On days when I am feeling ornery (that’s most days) I want to advise parents like these to give notice of withdrawal of their consent to accommodation. So we can do it properly. So the LA can stop passing the buck – so it can take responsibility for the cost, the evidence, the analysis. Nobody wants their clients to be the subject of care proceedings, it’s what we all want to head off at the pass. And whether or not care proceedings are issued nobody wants an ICO (interim care order) in place where consent could be properly obtained to a sensible plan for short, medium or even long term care elsewhere. But in cases where the justification for removal is finely balanced what I want for my clients is for the state’s exercise of powers of removal to be properly accountable. That is what the drafstmen and women of The Children Act 1989 intended; it is the purpose behind the system of interim care orders, the sharing of parental responsibility and crucially of the threshold provisions in s31 CA 1989. They are to protect families against the excesses of the state. s20 is the backdoor to removal. A door wide open.
You might think from reading the Norgrove report that I am forgetting the Independent Reviewing Officers (IROs) who should be speaking up in the CPCs, kicking butt.

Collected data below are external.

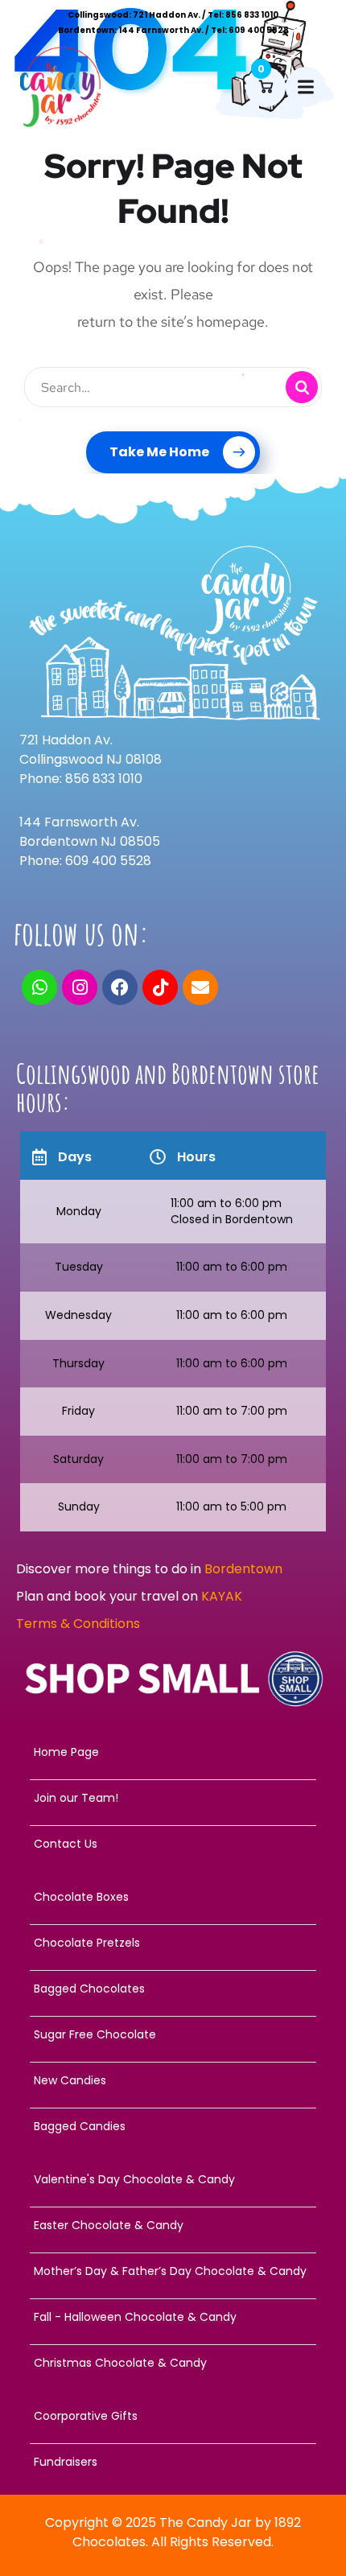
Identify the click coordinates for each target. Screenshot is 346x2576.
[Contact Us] (173, 1843)
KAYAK (221, 1596)
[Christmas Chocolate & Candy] (173, 2362)
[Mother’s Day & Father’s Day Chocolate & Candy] (173, 2271)
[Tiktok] (160, 987)
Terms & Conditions (78, 1623)
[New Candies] (173, 2080)
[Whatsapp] (39, 987)
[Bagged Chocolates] (173, 1988)
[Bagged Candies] (173, 2126)
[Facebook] (120, 987)
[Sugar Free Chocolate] (173, 2034)
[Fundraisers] (173, 2461)
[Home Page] (173, 1752)
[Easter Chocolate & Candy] (173, 2225)
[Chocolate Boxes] (173, 1896)
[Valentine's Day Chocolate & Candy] (173, 2179)
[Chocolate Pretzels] (173, 1942)
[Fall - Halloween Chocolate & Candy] (173, 2317)
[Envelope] (200, 987)
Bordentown (245, 1569)
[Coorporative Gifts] (173, 2416)
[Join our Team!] (173, 1798)
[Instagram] (79, 987)
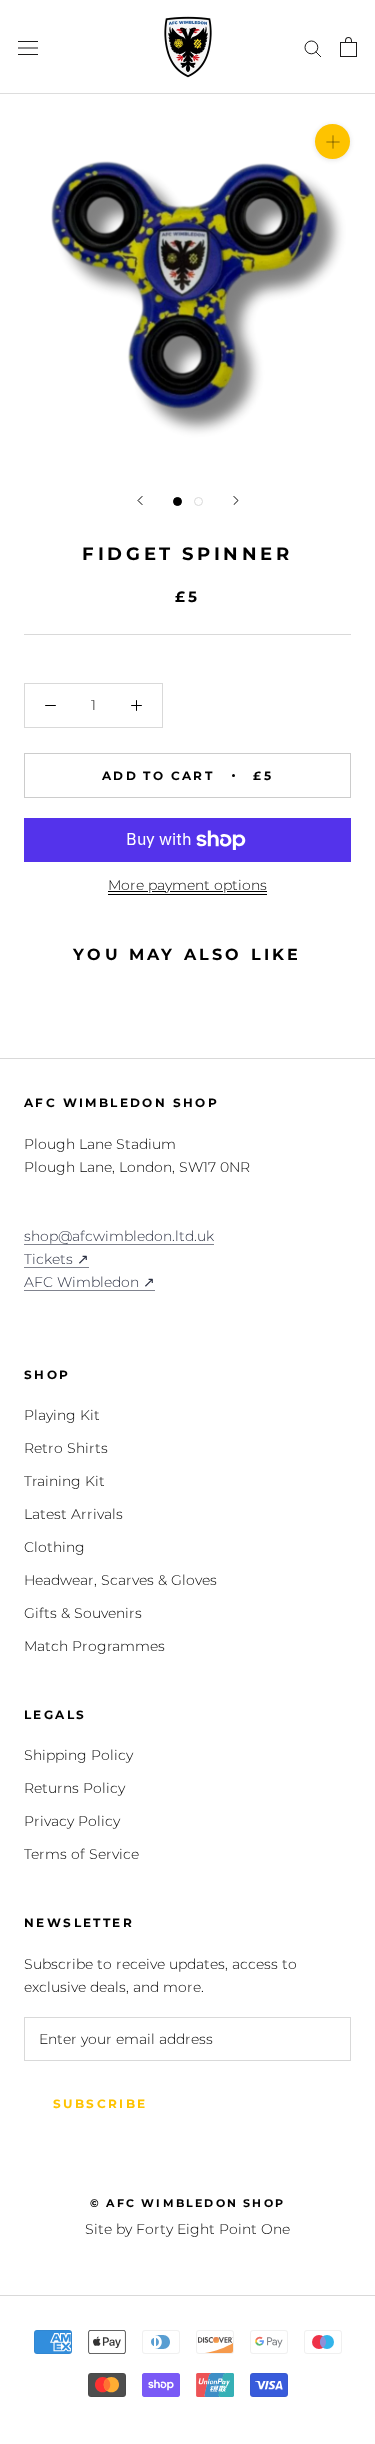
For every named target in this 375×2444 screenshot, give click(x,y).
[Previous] (140, 500)
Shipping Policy (78, 1755)
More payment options (187, 885)
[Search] (313, 47)
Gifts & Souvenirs (83, 1613)
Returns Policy (74, 1788)
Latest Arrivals (73, 1514)
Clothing (54, 1547)
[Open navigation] (28, 46)
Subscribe (100, 2103)
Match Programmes (94, 1646)
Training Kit (64, 1481)
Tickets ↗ (56, 1259)
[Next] (236, 500)
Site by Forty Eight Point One (187, 2229)
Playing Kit (62, 1415)
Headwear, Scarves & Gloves (120, 1580)
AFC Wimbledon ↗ (89, 1282)
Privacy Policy (72, 1821)
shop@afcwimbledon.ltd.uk (119, 1236)
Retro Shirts (66, 1448)
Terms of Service (81, 1854)
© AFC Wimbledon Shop (187, 2203)
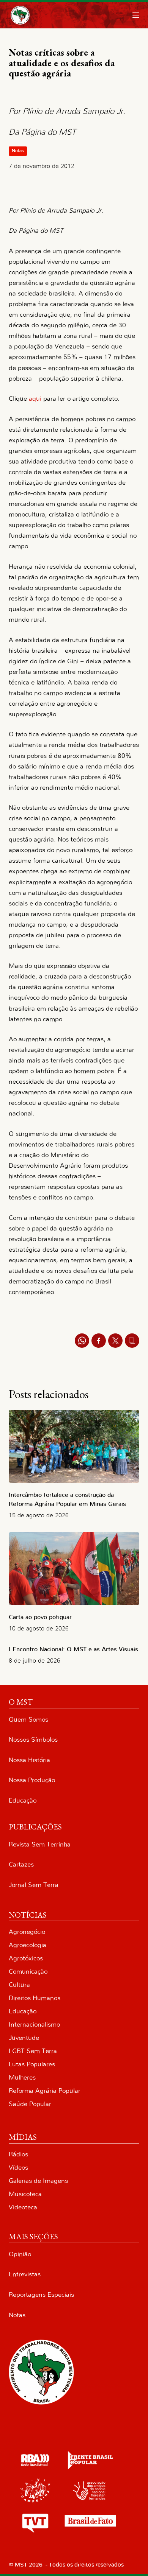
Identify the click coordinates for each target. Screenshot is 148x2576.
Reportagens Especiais (41, 2294)
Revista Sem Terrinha (40, 1844)
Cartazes (21, 1864)
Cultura (19, 1985)
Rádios (18, 2154)
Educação (22, 1800)
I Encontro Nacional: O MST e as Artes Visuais (73, 1649)
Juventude (24, 2038)
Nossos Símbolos (33, 1739)
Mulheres (22, 2077)
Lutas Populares (32, 2064)
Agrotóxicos (26, 1958)
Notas (18, 150)
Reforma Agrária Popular (44, 2091)
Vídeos (18, 2167)
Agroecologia (27, 1945)
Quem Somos (28, 1719)
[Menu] (135, 15)
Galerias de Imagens (38, 2181)
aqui (35, 398)
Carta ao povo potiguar (40, 1617)
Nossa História (29, 1760)
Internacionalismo (34, 2024)
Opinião (20, 2254)
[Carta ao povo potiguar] (74, 1568)
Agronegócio (27, 1932)
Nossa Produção (32, 1780)
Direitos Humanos (34, 1998)
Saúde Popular (30, 2104)
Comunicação (28, 1971)
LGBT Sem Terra (33, 2051)
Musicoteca (25, 2194)
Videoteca (23, 2207)
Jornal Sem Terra (33, 1885)
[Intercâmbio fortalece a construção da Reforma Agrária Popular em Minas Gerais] (74, 1446)
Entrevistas (25, 2274)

I haven’t forgotten them. But I’m sanguine. That part of the system is pretty dysfunctional too, for reasons which I will save for another post.
So, Ladies and Gentlemen. That is s20. In practise less of a duty than a power. An unregulated power, which enables Local Authorities to act without scrutiny or challenge and which can, when wielded inappropriately, interfere with the Article 6 and Article 8 rights of parents and children.
I shall now get back in my box and await a multitude of comments telling me why all the above is garbage.